She cares about you but she doesn't want you romantically. The more you are around her, the more you suffer hoping that her turmoil means more than it does.

 

How do you mean very clear? Are you referring to those messages?

I try and validate any messages she sends me, so she feels heard, but I dont want to give too much power or "give in" either.

 

The convo went like

 

her: "hey is your FB status about our talk on saturday?"

me: "its all good dont worry "

her: "I swear I wont do that to you again lol"

me: "Do what?"

her: "Ah jus cumn 2 talk 2 u n stuff! didnt wanna cause sh*t for you"

me: "U coming and talking was okay, you can talk2me bout stuff. But gess am just keen 2 get on with it lol"

her: "yeah lets jus get on wid it!

 

Yes I can agree that she cares about me, however not romantically. Even though nothing bad was said in the car I walked away with the feeling that we will probably not get back togeather, even tho ive always known it wont be anytime soon anyway... I don't read into her turmoil/sadness as hope that she will take me back - i just want to say/do the right things that validates her but doesn't put myself out to dry.

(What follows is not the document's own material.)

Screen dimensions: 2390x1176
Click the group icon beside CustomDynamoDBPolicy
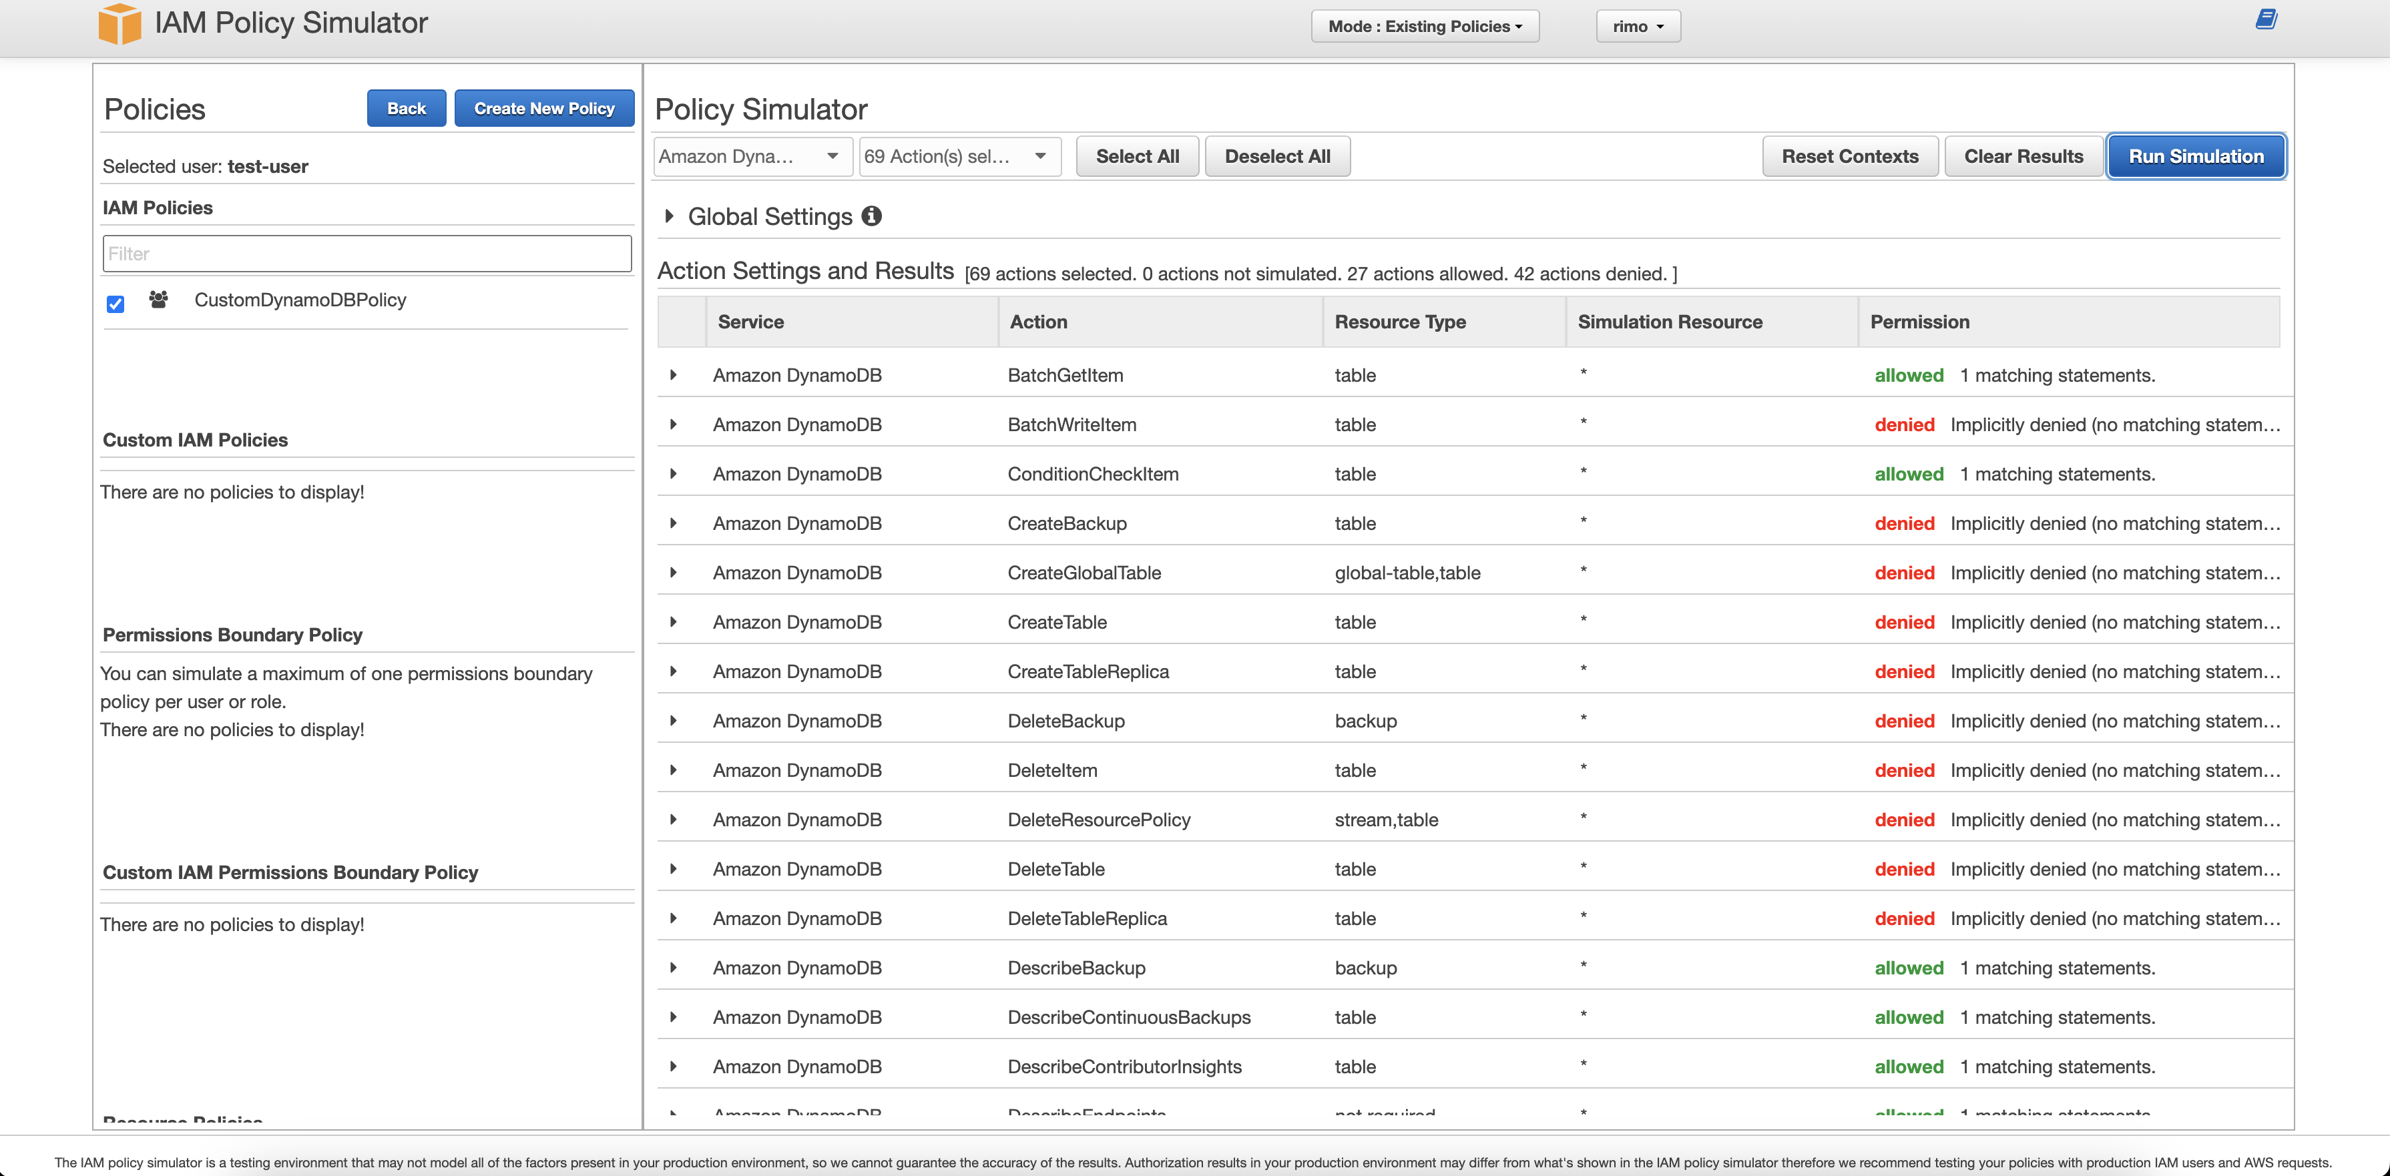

Its okay though because I wouldn't want us to reconcile right yet - im coming to senses that single life isn't so bad and im developing my own self (can't believe how much we forget aboutselves during a long relationship) and taking this as an opportunity to really focus on myself, this break up is actually good for me - im just scared of losing her forever.

 

oh and getbii - how you been doing man? read that the last two weeks you've been seeing your ex quite a bit and shes no longer with the rebound?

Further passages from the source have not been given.